The main primary source is the original peer-reviewed study published in Nature Human Behaviour, “Event-level prediction of urban crime reveals a signature of enforcement bias in US cities.” The researchers say they created a model that forecasts crime by learning patterns from reported crime events, and the paper says the model achieved a mean area under the ROC curve of about 90% in Chicago for crimes predicted per week within about 1,000 feet. That is very different from saying it can detect 90% of crimes before they happen. The study is about forecasting patterns in place and time, not identifying specific future criminal acts. Link: https://www.nature.com/articles/s41562-022-01372-0
Another useful primary-source-style source is the University of Chicago’s writeup on the study. It explains that the algorithm predicts future crimes one week in advance using public data on violent and property crimes and that it was tested in Chicago and other major US cities. This source helped confirm what the model actually does and also made clear that the system relies on historical crime reports, which matters because reported crime data is not the same thing as all crime that actually occurs. Link: https://biologicalsciences.uchicago.edu/news/algorithm-predicts-crime-police-bias
The main secondary source connected to the claim is the IFLScience article by Jack Dunhill. This is the article that frames the story with the headline saying AI predicts 90 percent of crime before it happens. After comparing it to the original study, I found that the article is based on real research, but the headline and wording make the technology sound more powerful and precise than it actually is. Link: https://www.iflscience.com/ai-predicts-90-percent-of-crime-before-it-happens-creator-argues-it-wont-be-misused-65025
I also found a Bloomberg summary of the study. That coverage is more careful because it explains that the model divides cities into approximately 1,000-square-foot tiles and predicts future crime events based on historical data patterns. That helped me see that the stronger “before it happens” framing is more of a media simplification than what the research itself claims. Link: https://www.bloomberg.com/news/articles/2022-06-30/new-algorithm-can-predict-crime-in-us-cities-a-week-before-it-happens
The Nature Human Behaviour study is the strongest source because it is the original research, but the authors still have an interest in presenting their work as important and innovative. The University of Chicago writeup is useful, but it is also promotional since it comes from the institution connected to the researchers and naturally highlights the study’s impact. IFLScience is a science news site that uses attention-grabbing headlines, so it has a clear incentive to make the story sound dramatic and clickable. Bloomberg is a news outlet, so while it is more measured, it is still simplifying technical research for a general audience.

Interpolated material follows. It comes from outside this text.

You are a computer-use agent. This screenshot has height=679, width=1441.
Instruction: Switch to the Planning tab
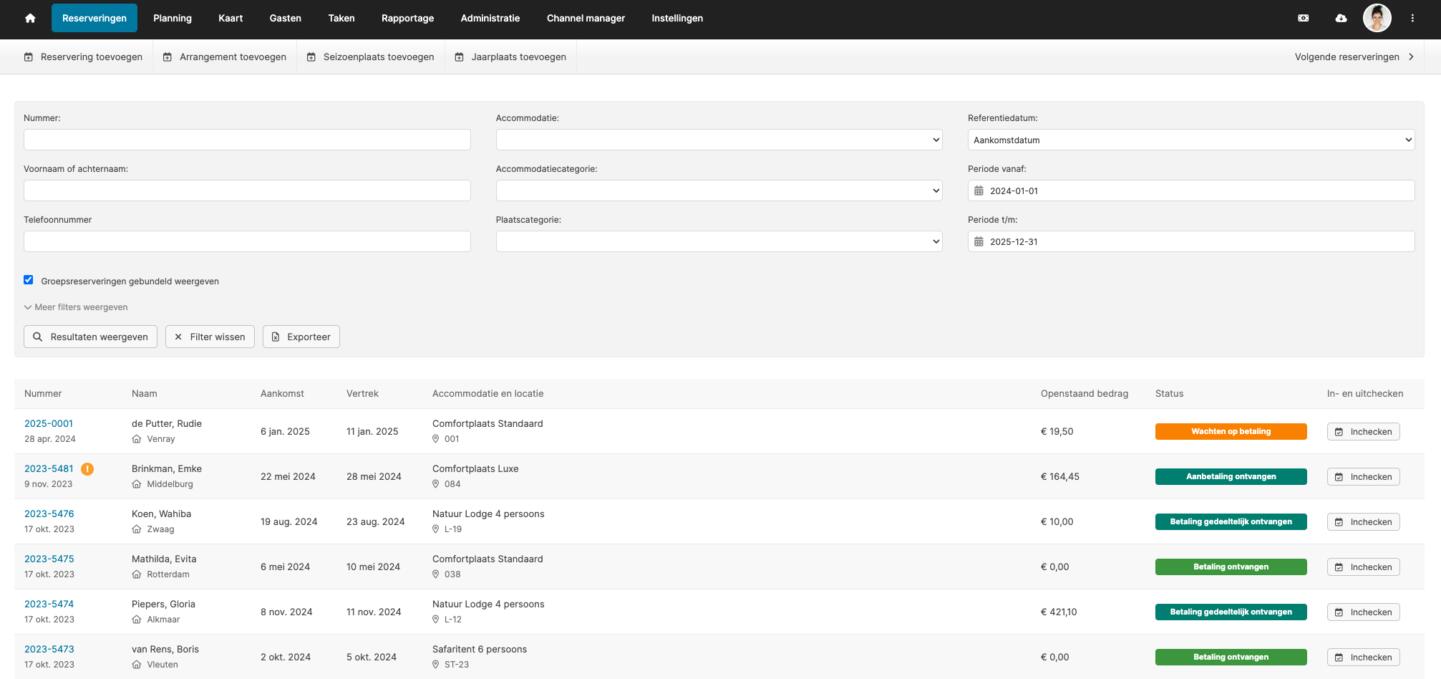172,18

There is some truth behind the claim because the model really did show strong performance in predicting where crime was more likely to occur based on past reported incidents. The original paper reports about 90% performance in Chicago using its evaluation measure, and both the University of Chicago summary and other coverage confirm that the model could forecast general crime patterns about a week ahead. So the claim is not made up from nothing. It is based on real research about predicting higher-risk areas and time windows.
What undermines the claim is that the AI is not actually detecting individual crimes before they happen. It is forecasting probabilities in geographic zones using past crime reports. That is a much narrower and less dramatic claim than the headline suggests. The original paper itself describes spatio-temporal forecasting from event reports, not mind-reading or identifying exact future criminal acts. The study also discusses enforcement bias, which matters because crime data reflects what gets reported and what gets policed, not necessarily all crime equally. That means the system’s predictions can be shaped by gaps in reporting and existing policing patterns.
I was not able to document a direct response from the author or IFLScience before finishing this fact-check. I also did not find a correction attached to the article during my review. Because of that, I relied on the published article itself, the original study, and additional reporting to trace what the claim was actually based on.
Overall, I would rate this claim as misleading. The AI did not prove it can detect 90% of crimes before they happen. What the research actually shows is that a model can use past crime data to predict where crime may be more likely to occur in the near future, and that is a very different claim.